5:名無しNIPPER[saga sage]
2017/09/15(金) 18:50:07.68 ID:GkhDt2Oq0
「あ、そういえば百合子ちゃんアイドルやってるんだよね、そしたらやっぱり芸能系?」
「そうなんだ、初めて聞いた」
言ってなかったから。
なんて、そんな風に答えられるわけもないから、言ってなかったっけ、なんて、曖昧な言葉でお茶を濁す。一応、顧問の先生には伝えていたはずなんだけど、そもそも美術部を担当している先生は部活にそれほど熱意がなかったから、伝え忘れていたのかもしれない。
そうじゃなければ、面倒だから放っておいたのか。でも、どっちだっていい。結果は同じなのだから。

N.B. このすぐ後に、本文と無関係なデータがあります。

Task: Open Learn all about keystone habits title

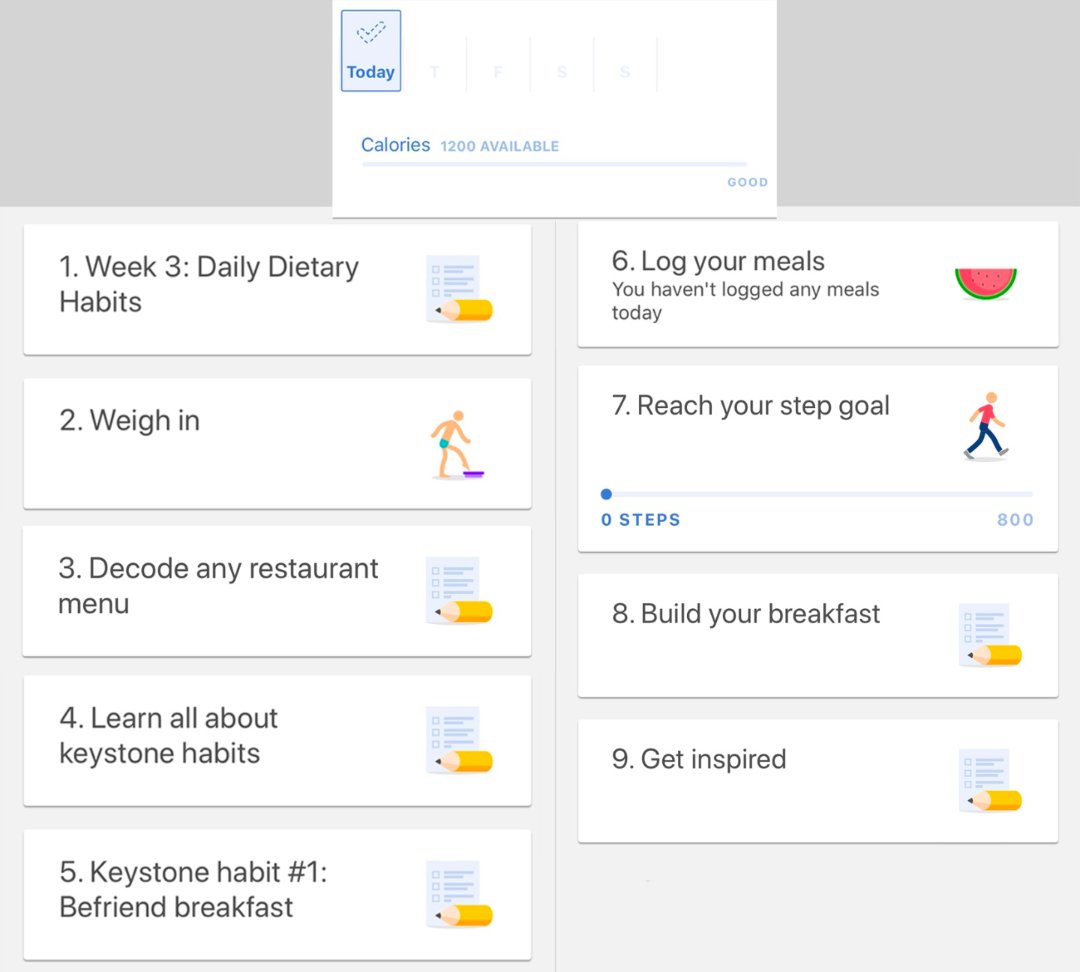Action: [x=168, y=735]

私の後悔というのは、この送別会という名前の井戸端会議に顔を出してしまったことだ。
指摘されたように私は、ただでさえ元から出席率が低かったのに加えて、今年の初め頃にアイドルの道を歩んでからは八割九分幽霊部員になってしまっていた。一応、作品の提出が求められるコンクールの時期だけは制作作業と進捗の確認のために顔を出していたけれど、それもきっと両手の指で数えて足りるほどだろう。
本来であれば、参加してもしなくても大して変わらないようなポジションが私の居場所で、それは事実として顔を出してみれば改めて、嫌というほど思い知らされた。
後輩の子にもきっと、悪意はないんだと思う。
悪意があればもっとひどい目に遭っているであろうことを、幸いと言うべきか私はすぐに想像できるし、一時期は危惧してもいたけれど、それは全くの杞憂に終わってくれた。むしろ、人見知りのする私に対して何かアプローチをかけることで輪に引き込んだりだとか、或いは部活の中でそういうポジションだといつの間にか決まっていた私をその通りに扱うことで、自分が美術部の一員であるということをアピールしたいのかもしれない。
でも、どっちにしたって嫌なものは嫌だし、もしも前者なら大きなお世話だ。